■ WORK REQUEST 1
Transcribe the part of the forum thread on X5 diesel mileage that opens with the words containing "I am about 1/2" and closes with "(Oct 26, 2012)".
■ WORK REQUEST 2
State whether each statement agrees with the forum thread on X5 diesel mileage, answering yes or no and quoting the words of the thread that decide it. (a) The first poster reset the trip computer before leaving the dealership. (b) The owner of the 335d is impressed by its mileage in town. (c) The X5d driver that chetah45 once talked to reported averaging 22 mpg.

# X5 35d -- first tank, really bad mpg?



## tgb1974 (Oct 29, 2012)

I am about 1/2 through my first tank on a new 2012 X5d and, after about 90% true city driving (Chicago), the trip computer is showing about 15.7 mpg. I am not hitting it hard or anything, just a ton of stop-and-go traffic (and yes, I reset the trip computer before I left the dealership). Is this normal or does it get better over time? I am most interested to hear from X5d owners who do mostly city driving. Thanks in advance!


----------



## jfxogara (Oct 26, 2012)

I am new to the BMW diesel thing -- with a 335d. I am amazed by the highway mileage but the mileage in town is not that great.


----------



## chetah45 (Dec 12, 2011)

My GF has an 01 X5 3.0 and in the summertime her mpg's were routinely in the 13's. Your X5d will get better than what you are showing right now. Give it time. Winter time will be your lowest(cold weather/winterized fuel) and summertime will be much better. My 335d has seen a low of 22 and a high of 36+. Just remember the X5 is much heavier and has more drag than a 335d. I did talk to an X5d driver one time and he said he was averaging 19 mpg.

■ AVAILABLE DATA

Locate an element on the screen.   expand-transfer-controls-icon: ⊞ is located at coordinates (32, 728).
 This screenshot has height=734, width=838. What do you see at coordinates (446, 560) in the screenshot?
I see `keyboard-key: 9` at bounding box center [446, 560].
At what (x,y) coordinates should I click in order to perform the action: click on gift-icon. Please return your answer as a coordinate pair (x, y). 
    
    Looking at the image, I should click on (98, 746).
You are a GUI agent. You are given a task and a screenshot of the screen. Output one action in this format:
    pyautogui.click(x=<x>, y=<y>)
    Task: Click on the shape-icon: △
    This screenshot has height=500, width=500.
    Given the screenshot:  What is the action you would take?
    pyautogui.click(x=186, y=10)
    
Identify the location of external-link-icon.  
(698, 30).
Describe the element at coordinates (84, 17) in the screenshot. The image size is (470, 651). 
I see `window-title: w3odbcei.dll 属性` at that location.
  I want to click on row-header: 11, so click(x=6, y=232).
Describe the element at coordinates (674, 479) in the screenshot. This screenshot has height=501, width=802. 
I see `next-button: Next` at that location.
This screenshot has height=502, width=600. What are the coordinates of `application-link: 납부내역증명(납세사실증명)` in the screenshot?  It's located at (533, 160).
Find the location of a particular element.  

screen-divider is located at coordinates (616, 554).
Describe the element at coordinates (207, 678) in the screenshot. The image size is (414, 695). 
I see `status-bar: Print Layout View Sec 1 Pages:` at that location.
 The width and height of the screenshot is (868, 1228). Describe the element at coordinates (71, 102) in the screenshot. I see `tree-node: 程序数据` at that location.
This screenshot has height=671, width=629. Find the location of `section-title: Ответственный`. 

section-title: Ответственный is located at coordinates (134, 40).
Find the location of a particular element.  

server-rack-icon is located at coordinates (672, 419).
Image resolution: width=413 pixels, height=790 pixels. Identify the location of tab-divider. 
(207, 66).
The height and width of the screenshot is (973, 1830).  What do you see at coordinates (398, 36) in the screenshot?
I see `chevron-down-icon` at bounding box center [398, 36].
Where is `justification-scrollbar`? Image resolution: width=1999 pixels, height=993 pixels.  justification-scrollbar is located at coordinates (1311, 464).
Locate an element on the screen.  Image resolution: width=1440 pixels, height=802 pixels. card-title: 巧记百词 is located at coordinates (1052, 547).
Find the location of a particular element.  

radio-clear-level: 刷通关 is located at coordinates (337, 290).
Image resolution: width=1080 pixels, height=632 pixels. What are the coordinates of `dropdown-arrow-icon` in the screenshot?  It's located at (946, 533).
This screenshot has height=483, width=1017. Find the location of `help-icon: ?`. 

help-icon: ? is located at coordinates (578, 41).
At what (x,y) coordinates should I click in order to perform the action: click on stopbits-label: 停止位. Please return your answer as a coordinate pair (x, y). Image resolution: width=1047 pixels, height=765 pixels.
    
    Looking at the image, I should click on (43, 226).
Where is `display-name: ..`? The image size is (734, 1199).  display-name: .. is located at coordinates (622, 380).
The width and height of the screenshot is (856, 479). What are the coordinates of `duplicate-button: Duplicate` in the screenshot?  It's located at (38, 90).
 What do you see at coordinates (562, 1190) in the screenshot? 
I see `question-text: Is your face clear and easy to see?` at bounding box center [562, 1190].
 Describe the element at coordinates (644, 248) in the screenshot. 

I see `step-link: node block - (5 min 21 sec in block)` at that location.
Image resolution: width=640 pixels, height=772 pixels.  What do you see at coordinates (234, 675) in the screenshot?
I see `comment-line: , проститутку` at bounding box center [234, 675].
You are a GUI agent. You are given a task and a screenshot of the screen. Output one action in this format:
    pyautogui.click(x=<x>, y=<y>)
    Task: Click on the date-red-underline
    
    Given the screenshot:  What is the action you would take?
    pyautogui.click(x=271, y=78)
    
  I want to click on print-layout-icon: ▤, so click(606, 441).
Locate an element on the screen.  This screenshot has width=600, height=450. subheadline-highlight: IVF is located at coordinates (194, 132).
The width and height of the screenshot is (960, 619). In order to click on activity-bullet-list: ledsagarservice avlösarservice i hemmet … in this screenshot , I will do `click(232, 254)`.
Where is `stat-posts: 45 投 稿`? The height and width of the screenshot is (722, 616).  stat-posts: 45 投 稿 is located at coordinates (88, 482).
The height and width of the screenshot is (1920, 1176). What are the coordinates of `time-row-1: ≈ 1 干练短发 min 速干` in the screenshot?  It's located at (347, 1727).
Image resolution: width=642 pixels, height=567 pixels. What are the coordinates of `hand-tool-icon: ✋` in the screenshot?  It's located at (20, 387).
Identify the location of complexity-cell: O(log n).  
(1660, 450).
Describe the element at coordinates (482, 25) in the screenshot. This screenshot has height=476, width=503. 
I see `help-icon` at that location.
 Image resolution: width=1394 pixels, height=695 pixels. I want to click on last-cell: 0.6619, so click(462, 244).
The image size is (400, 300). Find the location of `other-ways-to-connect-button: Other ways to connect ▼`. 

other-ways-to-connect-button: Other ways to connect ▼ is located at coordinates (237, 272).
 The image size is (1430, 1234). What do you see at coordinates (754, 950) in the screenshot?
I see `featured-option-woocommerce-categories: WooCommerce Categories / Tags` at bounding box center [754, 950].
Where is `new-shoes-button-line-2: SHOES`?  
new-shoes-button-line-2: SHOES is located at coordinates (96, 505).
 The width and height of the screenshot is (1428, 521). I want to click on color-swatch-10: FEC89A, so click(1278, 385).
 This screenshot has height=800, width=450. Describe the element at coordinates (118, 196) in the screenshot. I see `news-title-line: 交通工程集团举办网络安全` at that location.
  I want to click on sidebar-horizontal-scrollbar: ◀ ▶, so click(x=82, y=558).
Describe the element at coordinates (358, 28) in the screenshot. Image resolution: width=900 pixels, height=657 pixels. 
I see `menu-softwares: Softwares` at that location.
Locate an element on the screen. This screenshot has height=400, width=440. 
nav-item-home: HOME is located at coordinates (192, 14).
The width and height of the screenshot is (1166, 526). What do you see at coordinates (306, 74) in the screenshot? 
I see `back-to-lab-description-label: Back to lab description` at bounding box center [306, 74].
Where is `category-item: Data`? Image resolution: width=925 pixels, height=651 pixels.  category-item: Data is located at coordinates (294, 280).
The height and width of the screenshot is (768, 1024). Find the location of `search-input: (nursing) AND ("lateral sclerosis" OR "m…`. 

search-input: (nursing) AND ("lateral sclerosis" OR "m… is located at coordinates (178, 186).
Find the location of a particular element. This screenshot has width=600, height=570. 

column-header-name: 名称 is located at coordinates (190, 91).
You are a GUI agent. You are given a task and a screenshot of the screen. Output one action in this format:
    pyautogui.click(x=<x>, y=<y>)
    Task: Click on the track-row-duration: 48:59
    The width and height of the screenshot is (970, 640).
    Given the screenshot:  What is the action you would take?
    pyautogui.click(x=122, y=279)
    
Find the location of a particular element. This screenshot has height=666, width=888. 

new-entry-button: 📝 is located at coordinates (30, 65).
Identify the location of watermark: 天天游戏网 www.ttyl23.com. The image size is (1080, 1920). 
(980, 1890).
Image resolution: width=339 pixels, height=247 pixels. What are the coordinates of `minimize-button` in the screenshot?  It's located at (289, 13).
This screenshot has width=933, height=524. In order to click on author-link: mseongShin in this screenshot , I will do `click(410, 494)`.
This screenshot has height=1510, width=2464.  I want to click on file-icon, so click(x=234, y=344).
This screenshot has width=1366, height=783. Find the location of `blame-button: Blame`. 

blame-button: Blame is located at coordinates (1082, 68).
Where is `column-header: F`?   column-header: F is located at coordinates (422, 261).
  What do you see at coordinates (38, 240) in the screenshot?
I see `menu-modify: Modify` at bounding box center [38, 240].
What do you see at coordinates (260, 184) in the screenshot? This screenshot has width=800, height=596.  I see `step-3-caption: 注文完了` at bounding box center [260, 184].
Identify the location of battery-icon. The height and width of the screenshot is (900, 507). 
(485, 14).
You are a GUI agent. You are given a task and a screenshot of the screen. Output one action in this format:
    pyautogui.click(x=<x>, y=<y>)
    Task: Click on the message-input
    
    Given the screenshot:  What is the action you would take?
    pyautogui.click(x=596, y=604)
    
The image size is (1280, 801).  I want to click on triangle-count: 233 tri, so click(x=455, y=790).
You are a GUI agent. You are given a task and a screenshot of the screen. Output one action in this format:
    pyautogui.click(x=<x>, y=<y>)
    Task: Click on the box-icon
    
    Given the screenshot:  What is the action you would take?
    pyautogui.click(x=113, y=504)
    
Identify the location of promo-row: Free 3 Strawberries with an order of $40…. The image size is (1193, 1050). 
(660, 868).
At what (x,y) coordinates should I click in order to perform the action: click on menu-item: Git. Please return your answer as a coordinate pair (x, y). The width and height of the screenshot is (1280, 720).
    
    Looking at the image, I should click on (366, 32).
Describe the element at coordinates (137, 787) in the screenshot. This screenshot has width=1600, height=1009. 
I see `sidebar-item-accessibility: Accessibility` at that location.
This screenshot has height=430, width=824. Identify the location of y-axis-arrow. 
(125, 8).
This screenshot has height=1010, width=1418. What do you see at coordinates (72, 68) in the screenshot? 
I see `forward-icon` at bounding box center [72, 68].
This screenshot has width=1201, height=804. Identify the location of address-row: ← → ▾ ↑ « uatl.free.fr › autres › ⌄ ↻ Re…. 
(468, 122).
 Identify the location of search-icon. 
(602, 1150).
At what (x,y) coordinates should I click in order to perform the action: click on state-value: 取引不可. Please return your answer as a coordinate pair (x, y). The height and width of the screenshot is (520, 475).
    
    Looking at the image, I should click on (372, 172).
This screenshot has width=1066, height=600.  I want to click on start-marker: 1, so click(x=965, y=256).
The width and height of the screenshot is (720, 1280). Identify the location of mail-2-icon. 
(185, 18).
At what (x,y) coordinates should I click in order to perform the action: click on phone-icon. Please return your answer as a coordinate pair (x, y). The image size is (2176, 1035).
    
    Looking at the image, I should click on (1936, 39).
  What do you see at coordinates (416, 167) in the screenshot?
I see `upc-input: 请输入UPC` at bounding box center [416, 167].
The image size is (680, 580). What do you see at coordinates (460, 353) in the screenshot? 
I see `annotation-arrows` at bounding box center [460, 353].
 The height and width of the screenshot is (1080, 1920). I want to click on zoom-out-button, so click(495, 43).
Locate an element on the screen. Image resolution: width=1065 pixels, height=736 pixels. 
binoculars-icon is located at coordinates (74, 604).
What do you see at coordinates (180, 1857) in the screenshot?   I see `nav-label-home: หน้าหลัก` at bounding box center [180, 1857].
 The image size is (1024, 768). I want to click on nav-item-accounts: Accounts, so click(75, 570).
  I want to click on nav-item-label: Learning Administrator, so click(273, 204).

■ TASK RESPONSE 1
I am about 1/2 through my first tank on a new 2012 X5d and, after about 90% true city driving (Chicago), the trip computer is showing about 15.7 mpg. I am not hitting it hard or anything, just a ton of stop-and-go traffic (and yes, I reset the trip computer before I left the dealership). Is this normal or does it get better over time? I am most interested to hear from X5d owners who do mostly city driving. Thanks in advance!


----------



## jfxogara (Oct 26, 2012)

■ TASK RESPONSE 2
(a) Yes: "and yes, I reset the trip computer before I left the dealership"
(b) No: "the mileage in town is not that great"
(c) No: "he said he was averaging 19 mpg"